Tánaiste ‘united with the Cabinet’ on abortion referendum
Coveney says referendum is once in a generation chance and a ‘no result will mean nothing can change’
A spokesman for the Tánaiste said on Sunday however that he was “united with the Cabinet in deciding on a repeal and replace referendum”. Photograph: Cyril Byrne / THE IRISH TIMES
Tánaiste Simon Coveney has insisted he is united with the Cabinet and will campaign for a Yes vote to repeal and replace the Eighth Amendment on abortion.
He said the referendum is a once in a generation chance and a “no result will mean nothing can change”.
Mr Coveney was responding following a challenge from Fianna Fáil leader Micheál Martin who said that if there was an alternative to the Oireachtas committee’s recommendation “there’s an obligation to publish that alternative, to formulate it precisely and clearly so that there would be clarity about what people are saying”.
In an interview last week Mr Coveney expressed his opposition to abortion on request up to 12 weeks and suggested that in cases of rape a doctor could decide on an abortion beyond 12 weeks.

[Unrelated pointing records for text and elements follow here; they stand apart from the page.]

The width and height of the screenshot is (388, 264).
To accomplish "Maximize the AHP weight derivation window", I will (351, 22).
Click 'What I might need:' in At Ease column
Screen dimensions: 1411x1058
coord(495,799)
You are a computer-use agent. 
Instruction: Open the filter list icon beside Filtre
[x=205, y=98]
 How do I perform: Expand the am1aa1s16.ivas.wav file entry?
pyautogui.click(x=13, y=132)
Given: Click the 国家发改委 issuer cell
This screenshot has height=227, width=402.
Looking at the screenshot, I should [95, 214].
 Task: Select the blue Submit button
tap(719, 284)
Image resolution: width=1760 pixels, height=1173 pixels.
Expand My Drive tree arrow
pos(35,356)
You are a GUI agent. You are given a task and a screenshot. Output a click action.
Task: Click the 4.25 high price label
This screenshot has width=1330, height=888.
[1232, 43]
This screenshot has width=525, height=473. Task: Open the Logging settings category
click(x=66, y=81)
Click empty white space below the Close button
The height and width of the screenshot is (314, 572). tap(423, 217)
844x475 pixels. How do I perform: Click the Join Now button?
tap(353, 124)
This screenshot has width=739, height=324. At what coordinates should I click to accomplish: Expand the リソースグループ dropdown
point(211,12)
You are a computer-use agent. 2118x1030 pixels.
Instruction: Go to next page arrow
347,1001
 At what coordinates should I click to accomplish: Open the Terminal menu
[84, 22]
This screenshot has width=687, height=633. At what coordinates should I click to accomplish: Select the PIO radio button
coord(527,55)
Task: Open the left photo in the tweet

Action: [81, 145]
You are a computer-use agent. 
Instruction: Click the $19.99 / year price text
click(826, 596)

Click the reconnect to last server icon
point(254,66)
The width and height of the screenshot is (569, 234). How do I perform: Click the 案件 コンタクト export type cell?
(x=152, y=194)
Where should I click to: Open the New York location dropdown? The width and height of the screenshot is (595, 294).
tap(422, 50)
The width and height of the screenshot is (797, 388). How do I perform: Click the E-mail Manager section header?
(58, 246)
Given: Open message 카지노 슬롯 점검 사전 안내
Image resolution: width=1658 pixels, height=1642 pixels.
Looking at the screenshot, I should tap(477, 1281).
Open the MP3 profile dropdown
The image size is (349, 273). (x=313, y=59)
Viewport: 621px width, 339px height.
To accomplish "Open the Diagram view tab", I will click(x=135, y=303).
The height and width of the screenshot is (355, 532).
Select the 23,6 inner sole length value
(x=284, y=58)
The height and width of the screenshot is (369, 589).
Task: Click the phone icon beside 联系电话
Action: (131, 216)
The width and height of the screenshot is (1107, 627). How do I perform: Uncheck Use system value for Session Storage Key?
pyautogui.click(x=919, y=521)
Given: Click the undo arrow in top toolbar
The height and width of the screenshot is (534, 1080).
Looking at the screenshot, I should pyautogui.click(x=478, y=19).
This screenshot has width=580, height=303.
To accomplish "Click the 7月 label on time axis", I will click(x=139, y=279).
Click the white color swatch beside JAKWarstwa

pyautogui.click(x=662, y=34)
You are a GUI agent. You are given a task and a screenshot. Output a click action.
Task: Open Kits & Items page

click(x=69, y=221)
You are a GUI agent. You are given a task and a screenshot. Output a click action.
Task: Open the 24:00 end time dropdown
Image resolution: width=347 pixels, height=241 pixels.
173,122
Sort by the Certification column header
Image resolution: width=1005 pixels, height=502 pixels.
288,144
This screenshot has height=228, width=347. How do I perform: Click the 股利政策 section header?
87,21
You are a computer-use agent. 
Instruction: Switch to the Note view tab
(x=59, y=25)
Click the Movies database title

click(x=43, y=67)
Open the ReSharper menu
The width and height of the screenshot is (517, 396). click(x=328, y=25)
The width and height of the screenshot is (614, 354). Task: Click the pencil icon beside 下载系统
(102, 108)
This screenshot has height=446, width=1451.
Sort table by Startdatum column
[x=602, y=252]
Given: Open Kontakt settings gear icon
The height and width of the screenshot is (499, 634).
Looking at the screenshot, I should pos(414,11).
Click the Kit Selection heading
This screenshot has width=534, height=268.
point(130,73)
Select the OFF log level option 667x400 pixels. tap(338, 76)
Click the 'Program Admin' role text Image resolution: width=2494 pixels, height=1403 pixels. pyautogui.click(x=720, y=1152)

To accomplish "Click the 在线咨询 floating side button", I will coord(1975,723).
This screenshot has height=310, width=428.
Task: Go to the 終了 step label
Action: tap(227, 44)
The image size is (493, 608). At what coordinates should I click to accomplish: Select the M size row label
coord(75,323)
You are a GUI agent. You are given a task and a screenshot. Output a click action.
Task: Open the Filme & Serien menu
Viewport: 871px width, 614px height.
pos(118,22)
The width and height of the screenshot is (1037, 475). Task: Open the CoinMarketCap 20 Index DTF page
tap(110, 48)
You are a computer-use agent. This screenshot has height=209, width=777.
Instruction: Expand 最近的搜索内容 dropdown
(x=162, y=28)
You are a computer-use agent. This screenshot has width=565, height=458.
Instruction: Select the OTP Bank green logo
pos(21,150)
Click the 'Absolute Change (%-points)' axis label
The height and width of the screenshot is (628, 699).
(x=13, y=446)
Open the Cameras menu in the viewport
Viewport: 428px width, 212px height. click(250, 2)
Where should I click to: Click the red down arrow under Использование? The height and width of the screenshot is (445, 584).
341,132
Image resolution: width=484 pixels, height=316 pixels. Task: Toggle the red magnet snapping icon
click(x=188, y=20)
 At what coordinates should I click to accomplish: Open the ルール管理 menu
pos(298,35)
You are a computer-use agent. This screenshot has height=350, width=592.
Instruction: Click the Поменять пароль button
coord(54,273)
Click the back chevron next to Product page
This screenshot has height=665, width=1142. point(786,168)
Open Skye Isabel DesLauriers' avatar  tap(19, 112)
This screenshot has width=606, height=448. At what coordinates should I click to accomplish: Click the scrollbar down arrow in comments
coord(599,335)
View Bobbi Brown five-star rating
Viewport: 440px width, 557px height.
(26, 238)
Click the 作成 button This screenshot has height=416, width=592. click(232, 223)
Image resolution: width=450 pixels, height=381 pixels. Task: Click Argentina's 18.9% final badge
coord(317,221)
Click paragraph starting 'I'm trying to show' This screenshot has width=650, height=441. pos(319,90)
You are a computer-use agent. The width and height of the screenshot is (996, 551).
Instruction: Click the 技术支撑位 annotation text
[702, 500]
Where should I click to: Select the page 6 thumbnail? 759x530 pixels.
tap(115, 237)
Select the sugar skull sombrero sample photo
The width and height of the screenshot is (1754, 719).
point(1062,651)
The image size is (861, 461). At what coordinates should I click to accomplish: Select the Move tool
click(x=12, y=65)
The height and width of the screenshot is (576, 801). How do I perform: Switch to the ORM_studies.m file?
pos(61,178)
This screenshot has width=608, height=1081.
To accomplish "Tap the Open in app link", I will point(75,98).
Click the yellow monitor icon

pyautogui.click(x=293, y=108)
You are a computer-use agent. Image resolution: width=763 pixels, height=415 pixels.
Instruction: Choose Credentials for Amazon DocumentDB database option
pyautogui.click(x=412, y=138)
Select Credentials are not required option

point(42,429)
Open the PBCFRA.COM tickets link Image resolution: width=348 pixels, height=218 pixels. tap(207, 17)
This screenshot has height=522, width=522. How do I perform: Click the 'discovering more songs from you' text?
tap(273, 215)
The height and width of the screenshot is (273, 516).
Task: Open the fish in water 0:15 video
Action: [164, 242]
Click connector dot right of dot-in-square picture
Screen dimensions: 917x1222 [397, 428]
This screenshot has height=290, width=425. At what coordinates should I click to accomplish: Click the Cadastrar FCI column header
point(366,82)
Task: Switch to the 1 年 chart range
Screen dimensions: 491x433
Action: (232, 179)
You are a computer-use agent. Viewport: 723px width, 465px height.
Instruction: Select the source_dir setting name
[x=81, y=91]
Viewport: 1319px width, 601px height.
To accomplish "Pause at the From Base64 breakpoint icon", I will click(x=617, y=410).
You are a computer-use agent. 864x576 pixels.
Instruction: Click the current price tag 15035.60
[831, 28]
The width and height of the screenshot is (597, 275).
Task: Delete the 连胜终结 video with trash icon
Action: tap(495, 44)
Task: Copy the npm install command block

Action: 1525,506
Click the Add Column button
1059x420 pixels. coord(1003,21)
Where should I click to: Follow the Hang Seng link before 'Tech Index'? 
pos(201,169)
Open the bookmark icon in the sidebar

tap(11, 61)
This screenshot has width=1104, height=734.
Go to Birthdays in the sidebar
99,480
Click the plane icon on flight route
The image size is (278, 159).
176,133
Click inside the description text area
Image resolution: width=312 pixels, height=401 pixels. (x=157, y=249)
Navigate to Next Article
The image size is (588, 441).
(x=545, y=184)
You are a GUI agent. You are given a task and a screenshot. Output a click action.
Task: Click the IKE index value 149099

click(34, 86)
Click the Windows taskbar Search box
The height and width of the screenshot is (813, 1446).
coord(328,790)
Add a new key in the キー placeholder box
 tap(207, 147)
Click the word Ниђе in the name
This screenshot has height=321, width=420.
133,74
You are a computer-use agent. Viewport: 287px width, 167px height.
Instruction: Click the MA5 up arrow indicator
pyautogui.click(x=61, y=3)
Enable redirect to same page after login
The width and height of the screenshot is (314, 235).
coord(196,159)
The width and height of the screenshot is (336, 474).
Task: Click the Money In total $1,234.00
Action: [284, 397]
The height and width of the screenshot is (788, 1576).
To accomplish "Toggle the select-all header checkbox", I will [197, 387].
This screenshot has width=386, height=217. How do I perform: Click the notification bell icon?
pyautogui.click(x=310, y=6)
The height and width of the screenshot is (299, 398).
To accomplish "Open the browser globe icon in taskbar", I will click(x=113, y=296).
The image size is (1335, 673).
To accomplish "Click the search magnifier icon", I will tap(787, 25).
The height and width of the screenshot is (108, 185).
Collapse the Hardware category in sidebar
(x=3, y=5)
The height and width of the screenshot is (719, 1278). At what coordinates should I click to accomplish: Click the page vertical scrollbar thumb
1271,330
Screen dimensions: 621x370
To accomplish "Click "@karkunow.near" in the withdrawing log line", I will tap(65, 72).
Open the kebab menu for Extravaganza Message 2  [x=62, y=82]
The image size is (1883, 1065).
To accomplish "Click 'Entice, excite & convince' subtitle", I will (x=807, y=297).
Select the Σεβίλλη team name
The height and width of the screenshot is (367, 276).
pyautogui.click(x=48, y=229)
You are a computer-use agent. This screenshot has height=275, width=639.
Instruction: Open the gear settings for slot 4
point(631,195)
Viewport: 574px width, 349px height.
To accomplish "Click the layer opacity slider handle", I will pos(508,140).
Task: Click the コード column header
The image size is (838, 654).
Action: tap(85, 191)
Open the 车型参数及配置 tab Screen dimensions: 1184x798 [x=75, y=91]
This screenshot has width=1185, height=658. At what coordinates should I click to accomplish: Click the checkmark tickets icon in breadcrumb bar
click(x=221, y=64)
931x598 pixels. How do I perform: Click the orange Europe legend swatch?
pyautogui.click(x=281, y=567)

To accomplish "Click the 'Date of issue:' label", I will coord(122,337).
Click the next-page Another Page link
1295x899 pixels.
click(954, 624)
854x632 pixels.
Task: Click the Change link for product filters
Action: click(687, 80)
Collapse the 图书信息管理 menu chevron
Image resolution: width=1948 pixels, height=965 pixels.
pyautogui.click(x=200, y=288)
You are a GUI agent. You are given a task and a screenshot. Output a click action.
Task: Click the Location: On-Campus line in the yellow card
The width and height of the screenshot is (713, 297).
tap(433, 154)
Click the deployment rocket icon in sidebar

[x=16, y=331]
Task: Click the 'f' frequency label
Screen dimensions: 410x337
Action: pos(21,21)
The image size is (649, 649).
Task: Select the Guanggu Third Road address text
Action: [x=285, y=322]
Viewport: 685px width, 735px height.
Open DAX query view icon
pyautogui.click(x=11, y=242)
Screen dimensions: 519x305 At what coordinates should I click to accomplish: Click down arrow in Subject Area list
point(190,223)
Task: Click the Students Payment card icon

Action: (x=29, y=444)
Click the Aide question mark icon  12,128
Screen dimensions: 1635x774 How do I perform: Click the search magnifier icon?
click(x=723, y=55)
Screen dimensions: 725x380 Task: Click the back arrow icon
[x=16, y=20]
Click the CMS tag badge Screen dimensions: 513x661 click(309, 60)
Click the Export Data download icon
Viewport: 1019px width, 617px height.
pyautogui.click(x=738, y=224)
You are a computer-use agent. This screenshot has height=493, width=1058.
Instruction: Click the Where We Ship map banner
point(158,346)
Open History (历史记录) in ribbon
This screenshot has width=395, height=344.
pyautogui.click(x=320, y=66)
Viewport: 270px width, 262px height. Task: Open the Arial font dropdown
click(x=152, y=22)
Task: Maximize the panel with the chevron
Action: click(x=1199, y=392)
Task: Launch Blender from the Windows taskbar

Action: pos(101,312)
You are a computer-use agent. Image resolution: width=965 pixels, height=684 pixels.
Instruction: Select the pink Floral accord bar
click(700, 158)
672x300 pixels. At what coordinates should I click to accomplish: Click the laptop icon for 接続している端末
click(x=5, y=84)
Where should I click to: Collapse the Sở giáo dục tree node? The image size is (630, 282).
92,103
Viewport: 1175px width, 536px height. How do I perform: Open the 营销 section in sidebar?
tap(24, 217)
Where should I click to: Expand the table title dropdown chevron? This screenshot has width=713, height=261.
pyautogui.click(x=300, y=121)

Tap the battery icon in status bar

Mr Martin said on RTÉ’s This Week radio programme: “It’s one thing to support the removal of the Eighth Amendment but I think there is an obligation that rather than just articulating a view or some vague idea as to what might replace it that it would be far more precise and clear in advance”.
A spokesman for the Tánaiste said on Sunday however that he was “united with the Cabinet in deciding on a repeal and replace referendum. He believes we have a once in a generation chance and will campaign for a Yes vote as a No result will mean nothing can change.
“He respects that the Minister for Health must now prepare heads of legislation in line with the committee’s report and he will get his chance to input into the legislation process when it comes before the Oireachtas.”
Earlier on Sunday Minister for Health Simon Harris said he did not know if Mr Coveney’s suggestion in relation to rape was workable but said he did know that the plan put forward by the Oireachtas committee was workable.
Mr Harris said that if people vote to repeal the Eighth Amendment and that could not be taken for granted, “then we will have to scrutinise law, like any other law”.
He warned however on RTÉ’s The Week in Politics that “there be no change for no circumstance if we keep the Eighth Amendment - rape incest, fatal foetal abnormality, women’s health, women’s mental health, a child who is raped and has to carry a pregnancy to full term. All of these situations will continue in Ireland if we don’t remove the Eighth.”
Mr Harris said “it would be really regrettable if we spend the next number of weeks talking about legislation and spend next number of weeks and taking for granted that major decision to repeal the Eighth Amendment. If Irish people decide to leave the Eighth, the rest of the conversation is hypothetical.”
The Oireachtas Commitee on the Eighth Amendment recommended repeal of the amendment - which guarantees the equal right to life of the mother and unborn child - and to repace it with legislation allowing for terminations on request up to 12 weeks.